### Stored data
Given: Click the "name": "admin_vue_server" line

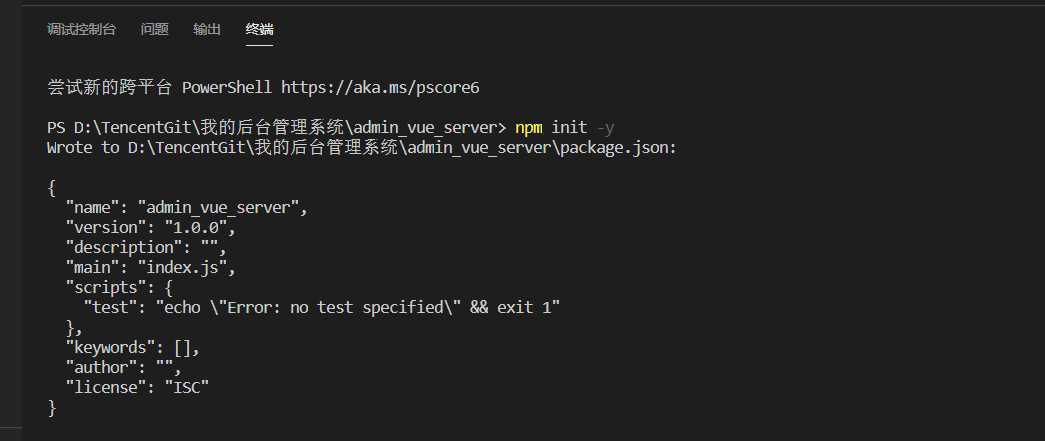Looking at the screenshot, I should (x=187, y=207).
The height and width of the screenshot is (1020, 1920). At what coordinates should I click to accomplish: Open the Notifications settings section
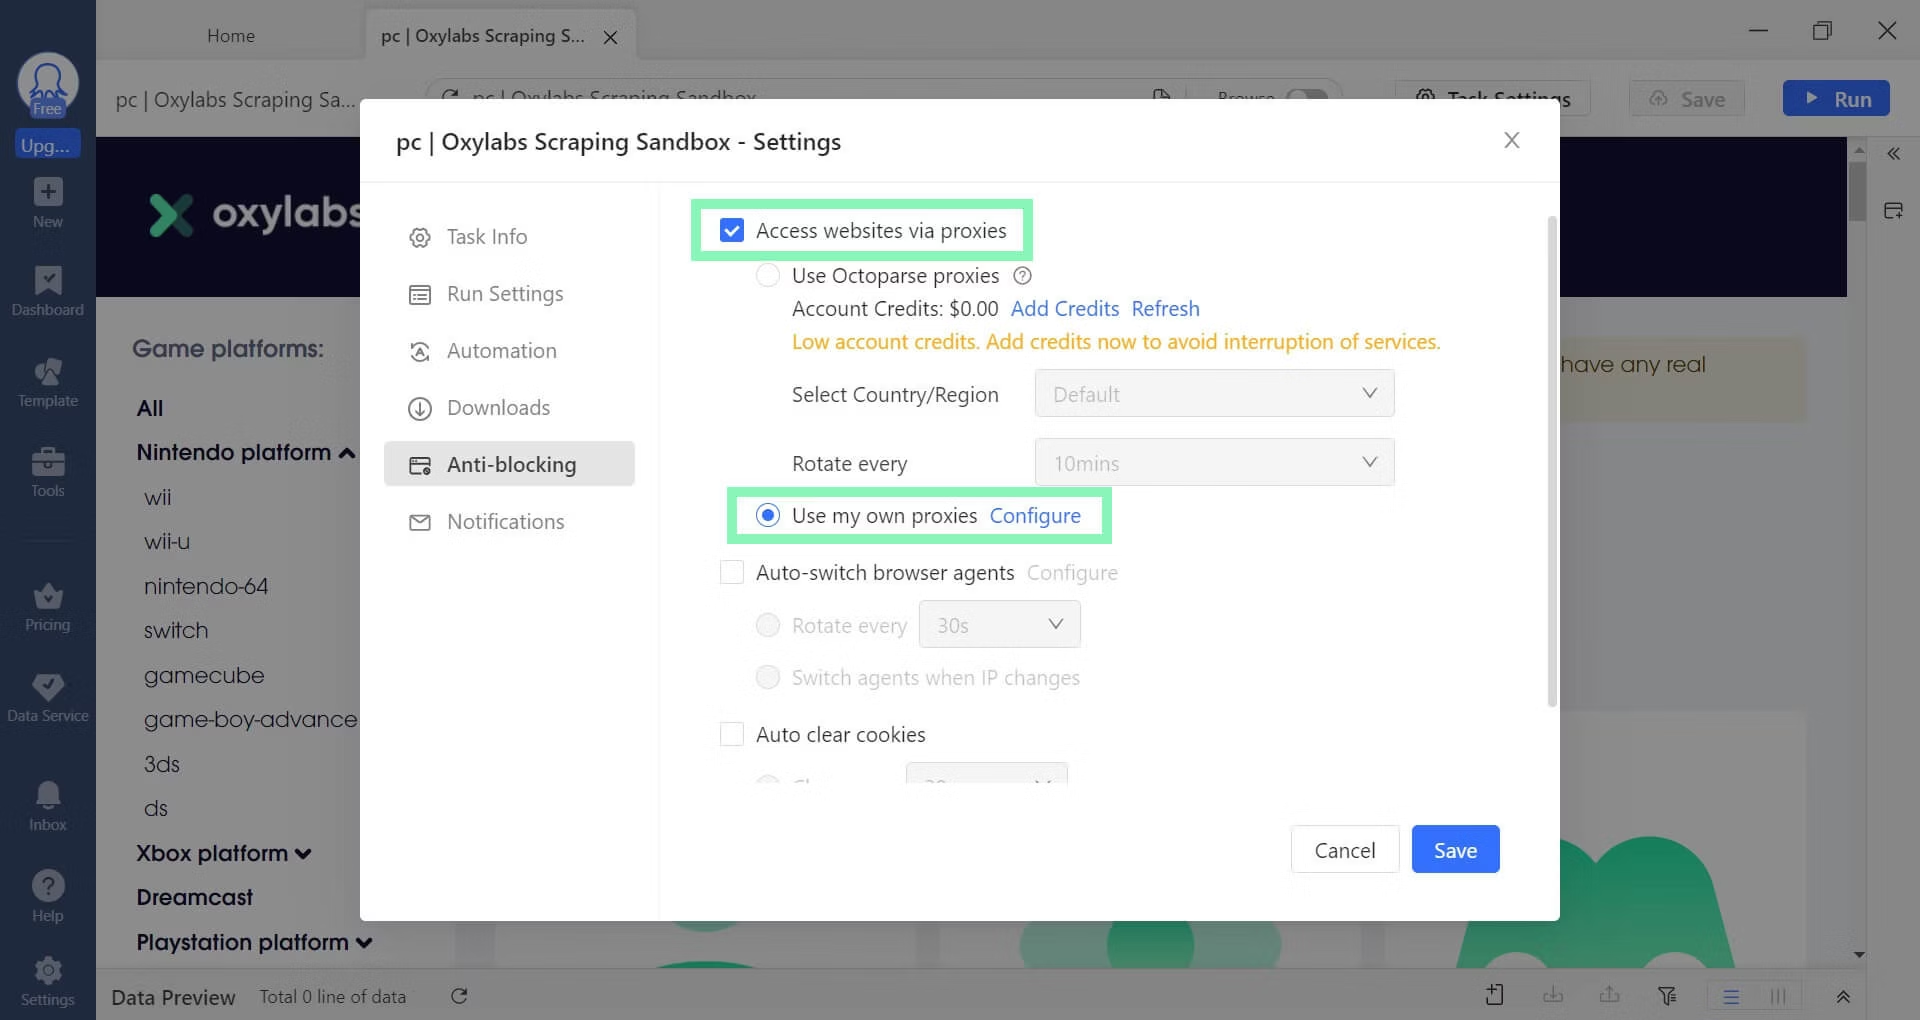(x=505, y=522)
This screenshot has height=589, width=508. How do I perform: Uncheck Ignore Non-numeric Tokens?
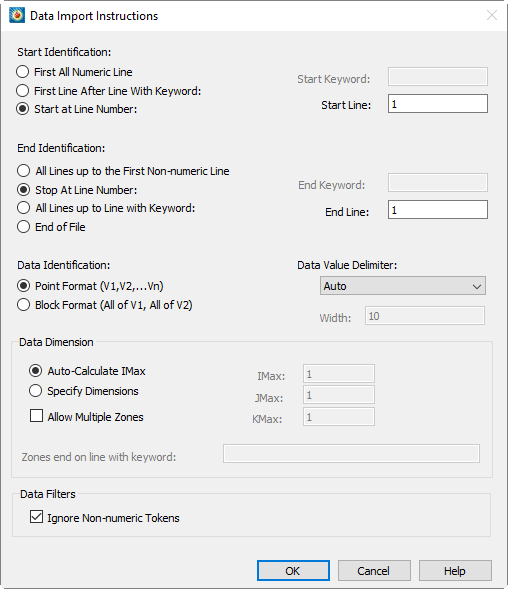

### Task statement
Above are the records; repeat them all exactly, without the pictures.

### Output of the task
Given: Click the "name": "admin_vue_server" line

Looking at the screenshot, I should (x=187, y=207).
The height and width of the screenshot is (1020, 1920). At what coordinates should I click to accomplish: Open the Notifications settings section
(x=505, y=522)
This screenshot has height=589, width=508. How do I perform: Uncheck Ignore Non-numeric Tokens?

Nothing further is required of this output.